Event brings the sights, sounds and traditions of Central Europe to Upstate New York
(March 25, 2004) GENEVA, N.Y.– Photographer Stephen Spinder's images bring the culture of Central European countries into beautifully sharp focus. Such also is the mission of a symposium held on the Hobart and William Smith Colleges campus, at which a viewing of Spinder's work is the opening event.
The Partnership for Global Education (PGE), a cooperative venture between Union College and Hobart and William Smith, presents “Central Europe: Transition and Transformation” April 2-4. In addition to the photographic display and brief comments by Spinder, the conference offers seminars and roundtable discussions on the ethnic, economic, political and artistic climate in that part of the world since the fall of Communism.

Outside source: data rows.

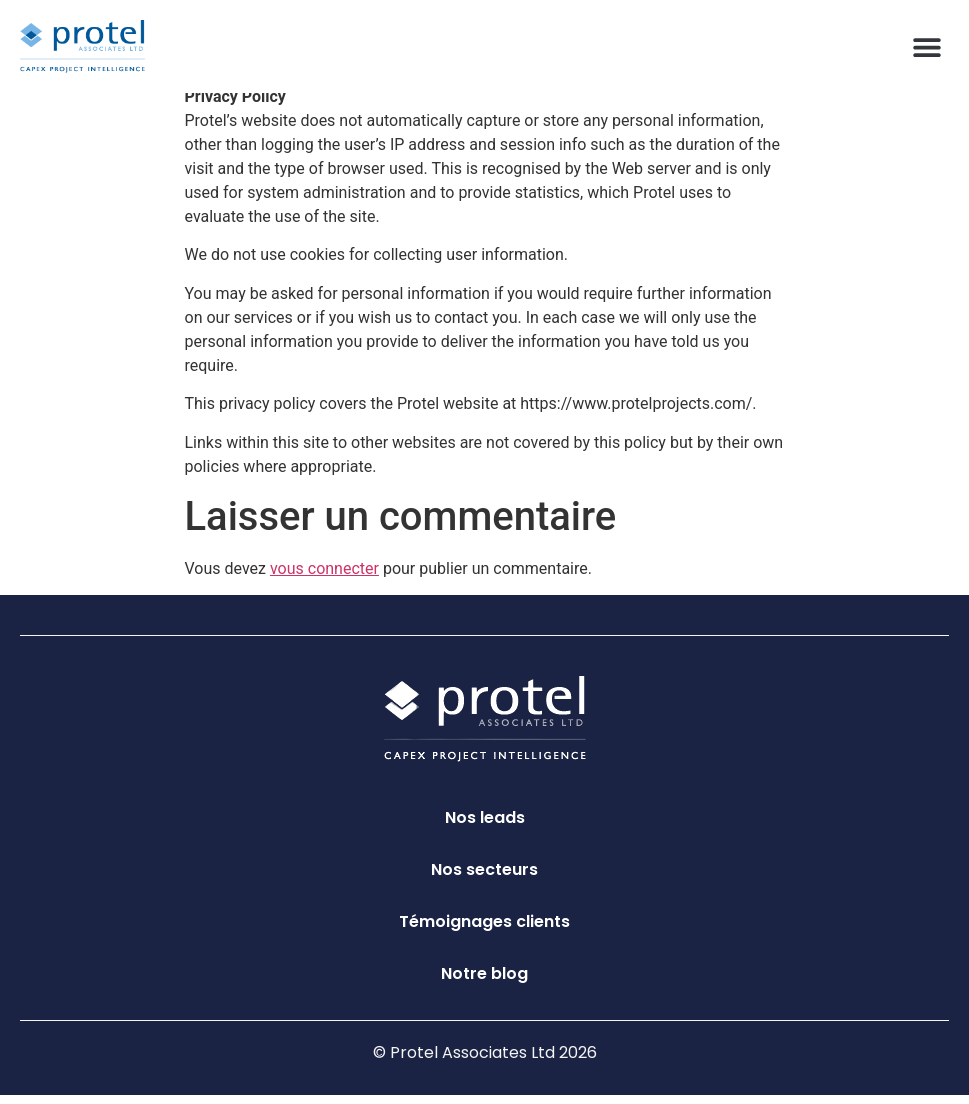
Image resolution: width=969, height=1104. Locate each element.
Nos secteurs (484, 878)
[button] (926, 46)
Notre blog (484, 982)
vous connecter (324, 576)
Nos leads (485, 826)
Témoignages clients (484, 930)
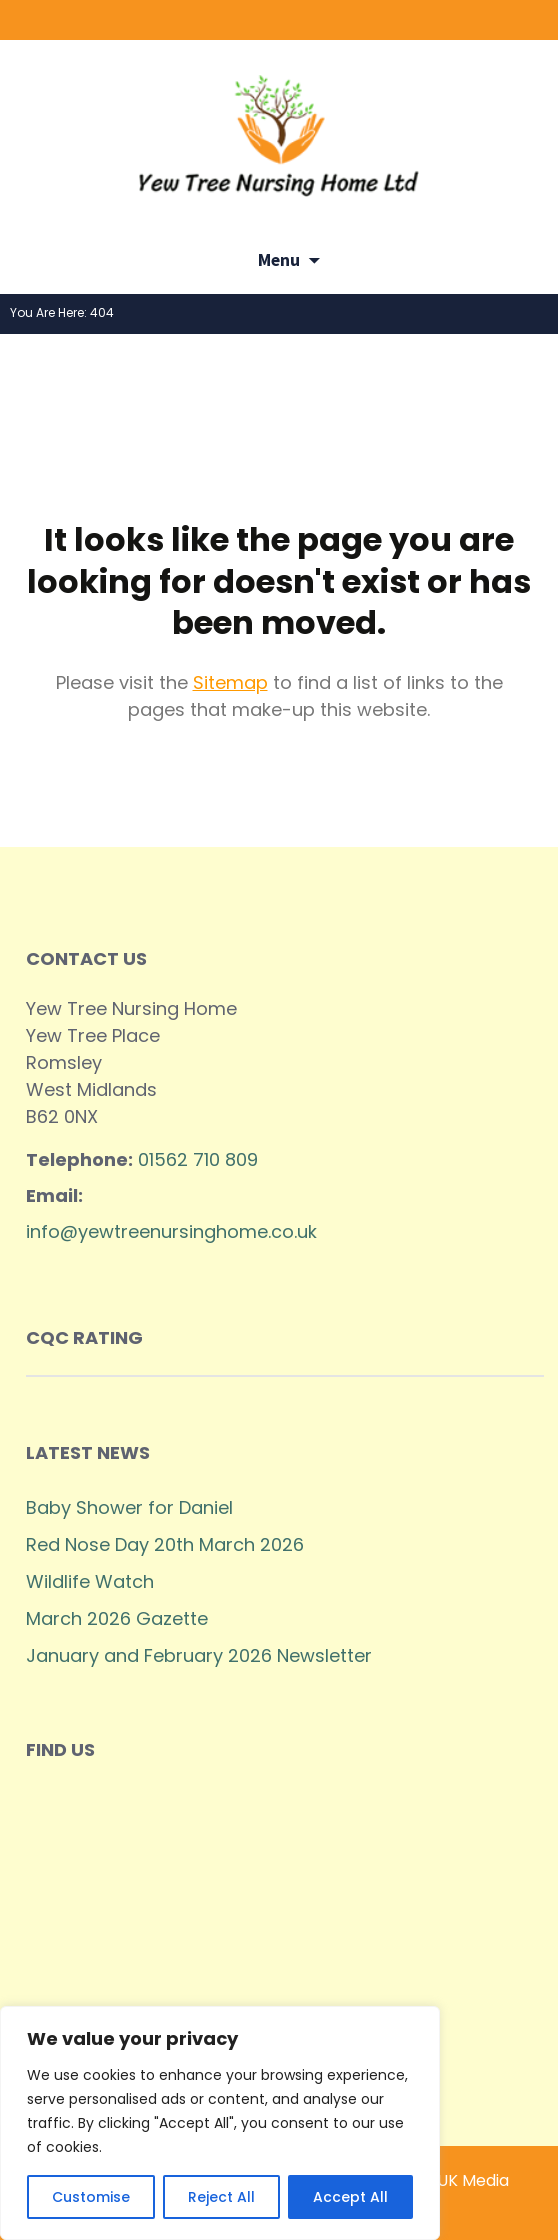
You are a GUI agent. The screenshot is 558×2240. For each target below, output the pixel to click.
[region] (220, 2123)
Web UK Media (452, 2180)
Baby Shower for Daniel (129, 1507)
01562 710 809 (198, 1159)
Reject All (221, 2197)
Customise (91, 2197)
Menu (279, 260)
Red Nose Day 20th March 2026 (165, 1544)
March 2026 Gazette (117, 1618)
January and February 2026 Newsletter (199, 1655)
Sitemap (230, 682)
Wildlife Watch (90, 1581)
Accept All (350, 2197)
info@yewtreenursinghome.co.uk (171, 1231)
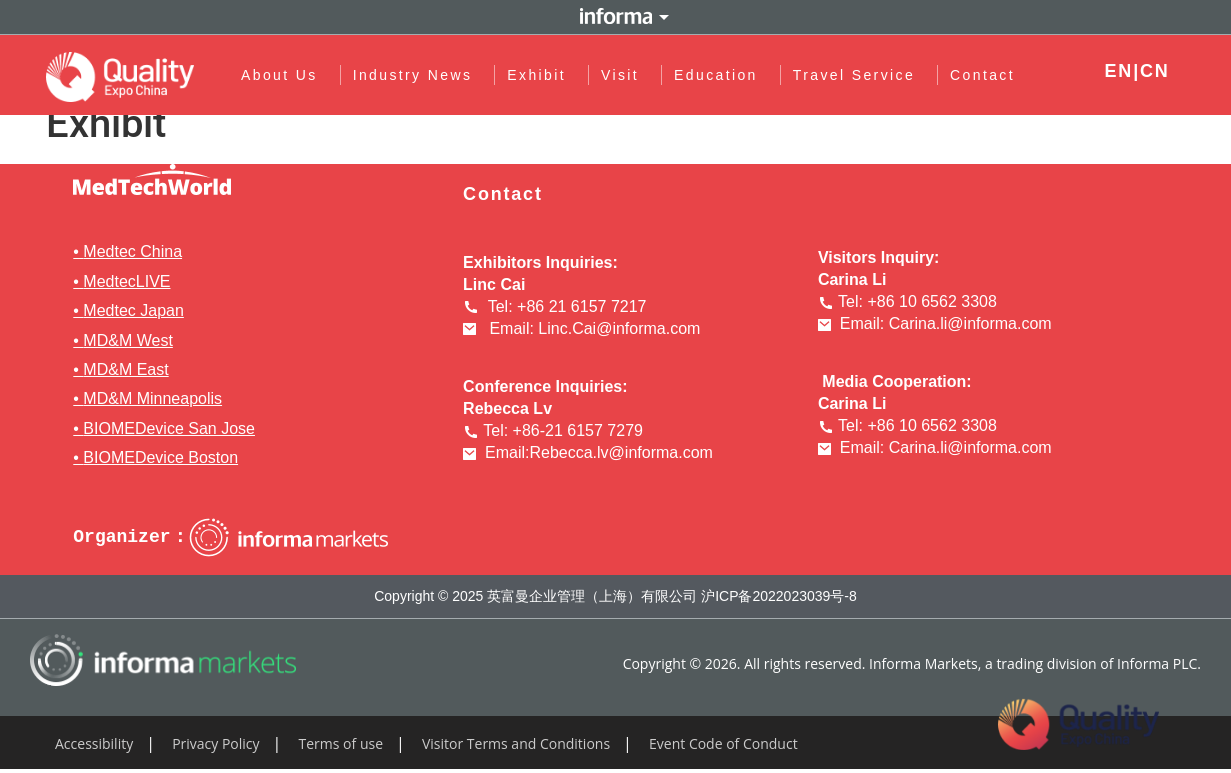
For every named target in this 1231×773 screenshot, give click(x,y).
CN (1155, 71)
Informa (616, 17)
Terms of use (341, 743)
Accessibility (94, 743)
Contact (983, 75)
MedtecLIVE (126, 281)
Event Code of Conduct (723, 743)
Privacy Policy (215, 743)
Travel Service (859, 75)
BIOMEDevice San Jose (169, 428)
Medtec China (132, 251)
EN (1119, 71)
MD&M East (125, 369)
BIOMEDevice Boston (160, 457)
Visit (625, 75)
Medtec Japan (133, 310)
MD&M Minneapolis (152, 398)
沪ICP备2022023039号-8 (779, 596)
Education (722, 75)
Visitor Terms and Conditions (516, 743)
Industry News (418, 75)
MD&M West (127, 340)
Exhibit (542, 75)
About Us (284, 75)
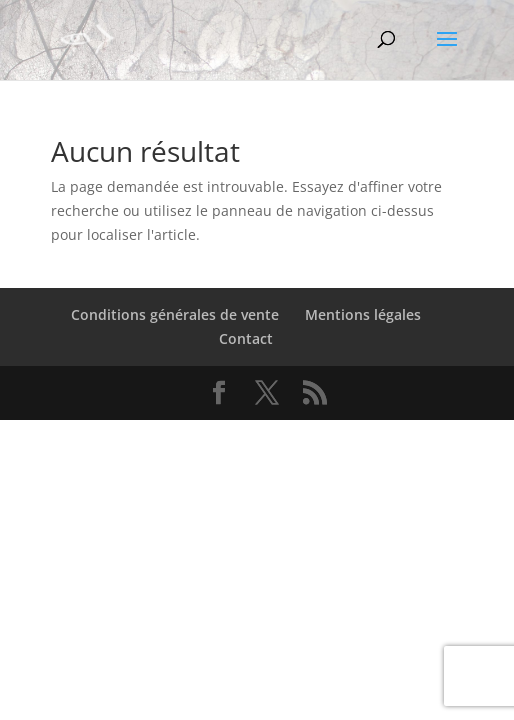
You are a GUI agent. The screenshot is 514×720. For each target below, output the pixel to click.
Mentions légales (363, 314)
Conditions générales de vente (175, 314)
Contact (246, 338)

As speakers and panelists, HWS and Union professors are joined by Ambassador Gabor Horvath, Hungarian Consul in New York, and German Consul Thomas Wuelfing. Students from both schools who have taken part in PGE's Central Europe study abroad program and faculty members from the program's partner institutions overseas also participate. While on the program, HWS and Union students live and study in Germany, Hungary and Romania.
One highlight of the weekend is sure to be a rousing performance by the Élefta Hungarian Folk Ensemble on Saturday, April 3. Billed as a “high-energy, entertaining tour of Hungarian culture,” the group presents traditional folk songs and dances, as well as a dance workshop for those who wish to get in on the action.
The photo exhibit and opening reception, in the Warren Hunting Smith Library atrium, and all events held in the Sanford Room of the library are free and open to the public. Saturday's luncheon keynote address and dinner in Comstock Dining Hall are reserved for symposium pre-registrants. For more information on weekend events or the Central Europe program, contact Doug Reilly at (315) 781-3788 or firstname.lastname@example.org.
The symposium is made possible by a grant from the Mellon Foundation. Partial support for this project has been provided by the U.S. State Department through a grant from the Cooperative Grants Program of NAFSA: Association of International Educators.